> WHAT THE TASK REQUIRES: Set down the data that follows again, exactly as written.

[Saved data entries]
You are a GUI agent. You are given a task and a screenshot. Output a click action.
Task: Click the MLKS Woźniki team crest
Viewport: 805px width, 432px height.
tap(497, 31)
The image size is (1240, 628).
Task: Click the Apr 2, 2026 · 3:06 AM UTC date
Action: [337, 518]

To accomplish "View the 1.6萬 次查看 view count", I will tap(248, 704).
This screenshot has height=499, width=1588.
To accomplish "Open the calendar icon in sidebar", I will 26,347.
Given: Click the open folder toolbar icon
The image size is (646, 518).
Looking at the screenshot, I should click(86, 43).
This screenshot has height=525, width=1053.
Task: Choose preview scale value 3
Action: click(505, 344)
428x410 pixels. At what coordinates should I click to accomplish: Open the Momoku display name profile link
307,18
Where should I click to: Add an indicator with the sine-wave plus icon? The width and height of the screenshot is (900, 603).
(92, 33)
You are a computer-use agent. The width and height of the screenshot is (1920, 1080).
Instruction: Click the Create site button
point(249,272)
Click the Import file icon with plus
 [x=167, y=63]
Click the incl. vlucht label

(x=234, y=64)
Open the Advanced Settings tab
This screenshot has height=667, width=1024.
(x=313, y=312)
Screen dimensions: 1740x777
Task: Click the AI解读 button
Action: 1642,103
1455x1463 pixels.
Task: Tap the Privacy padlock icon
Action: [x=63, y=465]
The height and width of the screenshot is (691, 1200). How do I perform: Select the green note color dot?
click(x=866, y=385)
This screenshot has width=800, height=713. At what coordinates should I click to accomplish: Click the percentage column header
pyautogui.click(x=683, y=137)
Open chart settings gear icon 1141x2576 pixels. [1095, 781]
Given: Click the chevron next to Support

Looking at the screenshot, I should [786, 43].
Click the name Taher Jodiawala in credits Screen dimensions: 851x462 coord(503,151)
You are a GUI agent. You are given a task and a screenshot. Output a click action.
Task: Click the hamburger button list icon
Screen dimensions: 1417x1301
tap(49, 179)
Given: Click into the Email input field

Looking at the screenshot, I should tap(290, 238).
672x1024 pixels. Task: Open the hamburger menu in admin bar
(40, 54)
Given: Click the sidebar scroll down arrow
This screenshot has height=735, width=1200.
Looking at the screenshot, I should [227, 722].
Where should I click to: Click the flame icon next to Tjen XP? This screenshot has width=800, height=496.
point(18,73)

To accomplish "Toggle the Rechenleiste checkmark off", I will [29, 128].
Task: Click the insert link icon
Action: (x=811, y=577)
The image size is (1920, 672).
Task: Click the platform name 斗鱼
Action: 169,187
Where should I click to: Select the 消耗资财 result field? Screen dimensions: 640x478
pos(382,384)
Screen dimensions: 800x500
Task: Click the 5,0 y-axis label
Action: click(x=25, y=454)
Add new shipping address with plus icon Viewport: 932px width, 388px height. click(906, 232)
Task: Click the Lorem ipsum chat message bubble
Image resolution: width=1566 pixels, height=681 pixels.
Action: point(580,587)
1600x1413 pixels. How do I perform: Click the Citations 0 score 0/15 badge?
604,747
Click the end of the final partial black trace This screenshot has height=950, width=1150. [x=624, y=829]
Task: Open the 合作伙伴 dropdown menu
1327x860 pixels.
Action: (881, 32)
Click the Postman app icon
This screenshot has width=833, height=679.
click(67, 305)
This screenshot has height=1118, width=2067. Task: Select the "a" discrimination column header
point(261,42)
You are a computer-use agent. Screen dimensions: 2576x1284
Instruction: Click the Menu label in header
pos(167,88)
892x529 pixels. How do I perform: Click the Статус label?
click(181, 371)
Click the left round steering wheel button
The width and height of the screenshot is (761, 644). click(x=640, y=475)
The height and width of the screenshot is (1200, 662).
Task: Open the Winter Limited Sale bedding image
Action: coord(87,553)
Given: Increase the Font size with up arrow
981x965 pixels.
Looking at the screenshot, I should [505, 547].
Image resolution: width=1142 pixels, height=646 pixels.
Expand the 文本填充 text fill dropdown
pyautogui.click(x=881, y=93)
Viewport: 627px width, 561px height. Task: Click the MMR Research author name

> OUTPUT FOR THIS EXERCISE:
You are a GUI agent. You are given a task and a screenshot. Output a click action.
Task: Click the MLKS Woźniki team crest
Viewport: 805px width, 432px height.
tap(497, 31)
The image size is (1240, 628).
Task: Click the Apr 2, 2026 · 3:06 AM UTC date
Action: [337, 518]

To accomplish "View the 1.6萬 次查看 view count", I will tap(248, 704).
This screenshot has height=499, width=1588.
To accomplish "Open the calendar icon in sidebar", I will 26,347.
Given: Click the open folder toolbar icon
The image size is (646, 518).
Looking at the screenshot, I should click(86, 43).
This screenshot has height=525, width=1053.
Task: Choose preview scale value 3
Action: click(505, 344)
428x410 pixels. At what coordinates should I click to accomplish: Open the Momoku display name profile link
307,18
Where should I click to: Add an indicator with the sine-wave plus icon? The width and height of the screenshot is (900, 603).
(92, 33)
You are a computer-use agent. The width and height of the screenshot is (1920, 1080).
Instruction: Click the Create site button
point(249,272)
Click the Import file icon with plus
 [x=167, y=63]
Click the incl. vlucht label

(x=234, y=64)
Open the Advanced Settings tab
This screenshot has height=667, width=1024.
(x=313, y=312)
Screen dimensions: 1740x777
Task: Click the AI解读 button
Action: 1642,103
1455x1463 pixels.
Task: Tap the Privacy padlock icon
Action: [x=63, y=465]
The height and width of the screenshot is (691, 1200). How do I perform: Select the green note color dot?
click(x=866, y=385)
This screenshot has width=800, height=713. At what coordinates should I click to accomplish: Click the percentage column header
pyautogui.click(x=683, y=137)
Open chart settings gear icon 1141x2576 pixels. [1095, 781]
Given: Click the chevron next to Support

Looking at the screenshot, I should [786, 43].
Click the name Taher Jodiawala in credits Screen dimensions: 851x462 coord(503,151)
You are a GUI agent. You are given a task and a screenshot. Output a click action.
Task: Click the hamburger button list icon
Screen dimensions: 1417x1301
tap(49, 179)
Given: Click into the Email input field

Looking at the screenshot, I should tap(290, 238).
672x1024 pixels. Task: Open the hamburger menu in admin bar
(40, 54)
Given: Click the sidebar scroll down arrow
This screenshot has height=735, width=1200.
Looking at the screenshot, I should [227, 722].
Where should I click to: Click the flame icon next to Tjen XP? This screenshot has width=800, height=496.
point(18,73)

To accomplish "Toggle the Rechenleiste checkmark off", I will [29, 128].
Task: Click the insert link icon
Action: (x=811, y=577)
The image size is (1920, 672).
Task: Click the platform name 斗鱼
Action: 169,187
Where should I click to: Select the 消耗资财 result field? Screen dimensions: 640x478
pos(382,384)
Screen dimensions: 800x500
Task: Click the 5,0 y-axis label
Action: click(x=25, y=454)
Add new shipping address with plus icon Viewport: 932px width, 388px height. click(906, 232)
Task: Click the Lorem ipsum chat message bubble
Image resolution: width=1566 pixels, height=681 pixels.
Action: point(580,587)
1600x1413 pixels. How do I perform: Click the Citations 0 score 0/15 badge?
604,747
Click the end of the final partial black trace This screenshot has height=950, width=1150. [x=624, y=829]
Task: Open the 合作伙伴 dropdown menu
1327x860 pixels.
Action: (881, 32)
Click the Postman app icon
This screenshot has width=833, height=679.
click(67, 305)
This screenshot has height=1118, width=2067. Task: Select the "a" discrimination column header
point(261,42)
You are a computer-use agent. Screen dimensions: 2576x1284
Instruction: Click the Menu label in header
pos(167,88)
892x529 pixels. How do I perform: Click the Статус label?
click(181, 371)
Click the left round steering wheel button
The width and height of the screenshot is (761, 644). click(x=640, y=475)
The height and width of the screenshot is (1200, 662).
Task: Open the Winter Limited Sale bedding image
Action: coord(87,553)
Given: Increase the Font size with up arrow
981x965 pixels.
Looking at the screenshot, I should [505, 547].
Image resolution: width=1142 pixels, height=646 pixels.
Expand the 文本填充 text fill dropdown
pyautogui.click(x=881, y=93)
Viewport: 627px width, 561px height. Task: Click the MMR Research author name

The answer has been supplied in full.